*** DATA ***

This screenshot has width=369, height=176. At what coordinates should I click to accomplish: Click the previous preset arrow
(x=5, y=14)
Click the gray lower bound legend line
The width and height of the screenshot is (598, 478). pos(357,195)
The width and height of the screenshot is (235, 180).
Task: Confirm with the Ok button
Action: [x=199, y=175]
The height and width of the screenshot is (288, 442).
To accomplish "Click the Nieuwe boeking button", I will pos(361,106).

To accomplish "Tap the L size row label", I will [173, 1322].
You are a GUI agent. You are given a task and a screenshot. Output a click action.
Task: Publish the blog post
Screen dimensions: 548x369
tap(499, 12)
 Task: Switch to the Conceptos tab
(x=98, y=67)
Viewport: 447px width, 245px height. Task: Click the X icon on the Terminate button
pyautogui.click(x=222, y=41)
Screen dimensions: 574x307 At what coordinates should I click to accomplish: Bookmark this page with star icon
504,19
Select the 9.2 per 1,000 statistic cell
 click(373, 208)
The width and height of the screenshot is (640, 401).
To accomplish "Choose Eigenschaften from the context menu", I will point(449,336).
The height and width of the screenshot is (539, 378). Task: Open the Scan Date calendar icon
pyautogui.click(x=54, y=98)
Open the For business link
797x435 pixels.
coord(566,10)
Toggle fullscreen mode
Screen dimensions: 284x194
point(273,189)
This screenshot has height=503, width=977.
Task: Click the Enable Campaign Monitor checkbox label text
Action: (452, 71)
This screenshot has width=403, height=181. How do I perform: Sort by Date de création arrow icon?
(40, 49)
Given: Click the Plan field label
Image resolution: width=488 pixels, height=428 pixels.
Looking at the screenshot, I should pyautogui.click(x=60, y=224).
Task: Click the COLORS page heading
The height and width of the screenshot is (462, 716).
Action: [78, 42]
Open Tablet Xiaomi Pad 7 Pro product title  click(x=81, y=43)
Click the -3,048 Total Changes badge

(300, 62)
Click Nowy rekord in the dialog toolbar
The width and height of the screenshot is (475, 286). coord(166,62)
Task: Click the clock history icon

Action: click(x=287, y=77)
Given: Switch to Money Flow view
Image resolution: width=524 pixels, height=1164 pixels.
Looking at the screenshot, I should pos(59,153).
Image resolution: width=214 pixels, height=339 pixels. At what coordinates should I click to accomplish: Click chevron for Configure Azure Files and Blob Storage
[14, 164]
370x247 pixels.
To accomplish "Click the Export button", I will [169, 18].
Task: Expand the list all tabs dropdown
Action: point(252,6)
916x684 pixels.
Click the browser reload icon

***

◆ **TASK ITEM**
Answer by repeating every line of the listing exactly.

◆ **TASK ANSWER**
This screenshot has width=369, height=176. At what coordinates should I click to accomplish: Click the previous preset arrow
(x=5, y=14)
Click the gray lower bound legend line
The width and height of the screenshot is (598, 478). pos(357,195)
The width and height of the screenshot is (235, 180).
Task: Confirm with the Ok button
Action: [x=199, y=175]
The height and width of the screenshot is (288, 442).
To accomplish "Click the Nieuwe boeking button", I will pos(361,106).

To accomplish "Tap the L size row label", I will [173, 1322].
You are a GUI agent. You are given a task and a screenshot. Output a click action.
Task: Publish the blog post
Screen dimensions: 548x369
tap(499, 12)
 Task: Switch to the Conceptos tab
(x=98, y=67)
Viewport: 447px width, 245px height. Task: Click the X icon on the Terminate button
pyautogui.click(x=222, y=41)
Screen dimensions: 574x307 At what coordinates should I click to accomplish: Bookmark this page with star icon
504,19
Select the 9.2 per 1,000 statistic cell
 click(373, 208)
The width and height of the screenshot is (640, 401).
To accomplish "Choose Eigenschaften from the context menu", I will point(449,336).
The height and width of the screenshot is (539, 378). Task: Open the Scan Date calendar icon
pyautogui.click(x=54, y=98)
Open the For business link
797x435 pixels.
coord(566,10)
Toggle fullscreen mode
Screen dimensions: 284x194
point(273,189)
This screenshot has height=503, width=977.
Task: Click the Enable Campaign Monitor checkbox label text
Action: (452, 71)
This screenshot has width=403, height=181. How do I perform: Sort by Date de création arrow icon?
(40, 49)
Given: Click the Plan field label
Image resolution: width=488 pixels, height=428 pixels.
Looking at the screenshot, I should pyautogui.click(x=60, y=224).
Task: Click the COLORS page heading
The height and width of the screenshot is (462, 716).
Action: [78, 42]
Open Tablet Xiaomi Pad 7 Pro product title  click(x=81, y=43)
Click the -3,048 Total Changes badge

(300, 62)
Click Nowy rekord in the dialog toolbar
The width and height of the screenshot is (475, 286). coord(166,62)
Task: Click the clock history icon

Action: click(x=287, y=77)
Given: Switch to Money Flow view
Image resolution: width=524 pixels, height=1164 pixels.
Looking at the screenshot, I should pos(59,153).
Image resolution: width=214 pixels, height=339 pixels. At what coordinates should I click to accomplish: Click chevron for Configure Azure Files and Blob Storage
[14, 164]
370x247 pixels.
To accomplish "Click the Export button", I will [169, 18].
Task: Expand the list all tabs dropdown
Action: point(252,6)
916x684 pixels.
Click the browser reload icon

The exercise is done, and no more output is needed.